US Ambassador Worked in Bathroom to Flout State Dept.

Scott Gration refused to use Nairobi embassy's IT, set up office in the can
By Jenn Gidman,  Newser Staff
Posted Mar 9, 2015 1:28 PM CDT
US Ambassador Worked in Bathroom to Flout State Dept.
Taking care of business.   (Shutterstock)

Hillary Clinton is under the microscope for conducting official State Department business from a personal email account. But she probably wasn't working out of her bathroom—unlike an ex-US ambassador to Kenya who did just that. Ars Technica resurfaces the 2012 story of Scott Gration, who balked at using the Nairobi embassy's IT and so reportedly set up shop in a bathroom there where he could access an unsecured network and use Gmail. After he resigned in June 2012 over "differences with Washington regarding my leadership style," the New Republic published an article in which it mentioned how staff members would have to sit on the toilet during meetings with him.

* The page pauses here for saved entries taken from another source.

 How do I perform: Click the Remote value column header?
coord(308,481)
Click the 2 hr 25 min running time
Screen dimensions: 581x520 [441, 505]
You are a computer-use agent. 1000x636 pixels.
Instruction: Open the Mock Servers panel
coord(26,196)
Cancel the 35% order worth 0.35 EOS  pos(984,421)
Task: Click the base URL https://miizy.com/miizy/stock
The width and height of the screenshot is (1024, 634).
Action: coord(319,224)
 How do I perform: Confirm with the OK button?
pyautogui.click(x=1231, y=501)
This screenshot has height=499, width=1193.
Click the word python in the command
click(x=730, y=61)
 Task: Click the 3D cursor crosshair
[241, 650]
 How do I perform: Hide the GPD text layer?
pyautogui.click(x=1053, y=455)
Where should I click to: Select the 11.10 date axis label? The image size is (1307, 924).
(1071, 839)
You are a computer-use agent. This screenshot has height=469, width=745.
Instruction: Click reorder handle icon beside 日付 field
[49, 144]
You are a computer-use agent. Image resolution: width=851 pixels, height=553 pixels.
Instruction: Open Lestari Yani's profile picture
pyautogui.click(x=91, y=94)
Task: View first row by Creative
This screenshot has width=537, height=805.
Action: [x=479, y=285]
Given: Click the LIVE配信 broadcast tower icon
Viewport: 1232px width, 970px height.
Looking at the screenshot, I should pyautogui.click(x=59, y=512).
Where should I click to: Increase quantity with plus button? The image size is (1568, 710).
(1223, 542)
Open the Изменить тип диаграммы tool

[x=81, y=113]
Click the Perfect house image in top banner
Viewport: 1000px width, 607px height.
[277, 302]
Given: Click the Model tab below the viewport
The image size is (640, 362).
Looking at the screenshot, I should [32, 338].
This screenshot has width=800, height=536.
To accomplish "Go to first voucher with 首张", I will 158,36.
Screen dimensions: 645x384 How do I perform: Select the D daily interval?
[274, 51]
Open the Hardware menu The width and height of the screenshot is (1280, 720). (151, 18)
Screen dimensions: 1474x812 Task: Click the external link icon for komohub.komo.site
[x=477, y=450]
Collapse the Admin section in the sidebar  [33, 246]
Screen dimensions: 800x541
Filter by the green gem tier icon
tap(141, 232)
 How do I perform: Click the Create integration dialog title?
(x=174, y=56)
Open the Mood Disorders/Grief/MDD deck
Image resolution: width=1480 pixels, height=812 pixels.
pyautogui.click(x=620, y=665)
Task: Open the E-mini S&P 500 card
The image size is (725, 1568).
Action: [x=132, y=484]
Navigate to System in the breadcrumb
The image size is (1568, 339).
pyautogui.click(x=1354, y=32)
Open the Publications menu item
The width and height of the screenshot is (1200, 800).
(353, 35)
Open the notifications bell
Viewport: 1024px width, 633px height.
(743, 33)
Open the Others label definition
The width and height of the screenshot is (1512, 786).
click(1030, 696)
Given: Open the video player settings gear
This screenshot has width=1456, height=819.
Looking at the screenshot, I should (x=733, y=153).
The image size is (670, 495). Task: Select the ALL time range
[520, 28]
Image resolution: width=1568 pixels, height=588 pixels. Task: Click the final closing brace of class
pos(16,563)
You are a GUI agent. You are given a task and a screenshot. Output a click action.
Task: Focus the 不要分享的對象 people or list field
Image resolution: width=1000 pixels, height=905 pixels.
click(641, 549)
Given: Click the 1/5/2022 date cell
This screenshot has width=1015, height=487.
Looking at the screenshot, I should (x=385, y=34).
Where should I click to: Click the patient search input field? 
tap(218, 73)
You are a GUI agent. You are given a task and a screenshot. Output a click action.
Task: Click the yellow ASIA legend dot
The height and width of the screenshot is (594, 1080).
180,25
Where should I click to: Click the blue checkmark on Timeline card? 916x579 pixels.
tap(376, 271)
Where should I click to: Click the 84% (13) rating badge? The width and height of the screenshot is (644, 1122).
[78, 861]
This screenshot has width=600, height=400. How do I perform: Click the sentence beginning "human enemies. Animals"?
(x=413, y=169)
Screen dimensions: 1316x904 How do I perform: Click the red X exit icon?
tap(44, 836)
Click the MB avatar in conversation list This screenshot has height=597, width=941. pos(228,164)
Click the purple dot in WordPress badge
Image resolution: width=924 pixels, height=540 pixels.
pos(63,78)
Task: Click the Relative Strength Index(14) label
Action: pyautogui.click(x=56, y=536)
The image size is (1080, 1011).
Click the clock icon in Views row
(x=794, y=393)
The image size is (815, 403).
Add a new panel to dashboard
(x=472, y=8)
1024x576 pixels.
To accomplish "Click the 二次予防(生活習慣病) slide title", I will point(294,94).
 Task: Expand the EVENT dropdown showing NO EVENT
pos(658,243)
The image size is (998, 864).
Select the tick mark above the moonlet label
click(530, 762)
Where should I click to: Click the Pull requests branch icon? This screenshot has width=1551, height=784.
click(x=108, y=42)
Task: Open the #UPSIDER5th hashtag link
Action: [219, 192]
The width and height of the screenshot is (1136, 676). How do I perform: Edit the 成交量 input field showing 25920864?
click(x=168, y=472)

A report released by the State Department's Inspector General in August of that year noted that Gration himself ordered "a commercial Internet connection" be installed in the bathroom. Gration may have set up his laptop in the loo for several reasons, writes Sean Gallagher for Ars Technica: Maybe he didn't want his correspondence backed up on State servers, or perhaps the department's IT was just so abysmal and/or unresponsive that Gration just figured he'd DIY it. Either way, the ambassador got chewed out in the report for "willfully [disregarding] Department regulations on the use of commercial email for official government business." He was given a chance to resign after being shown a draft of the report; the New Republic reported that he took his case to the top echelons of the department, though not to Clinton, to no avail. (Wonder if his office TP had any world leaders on it.)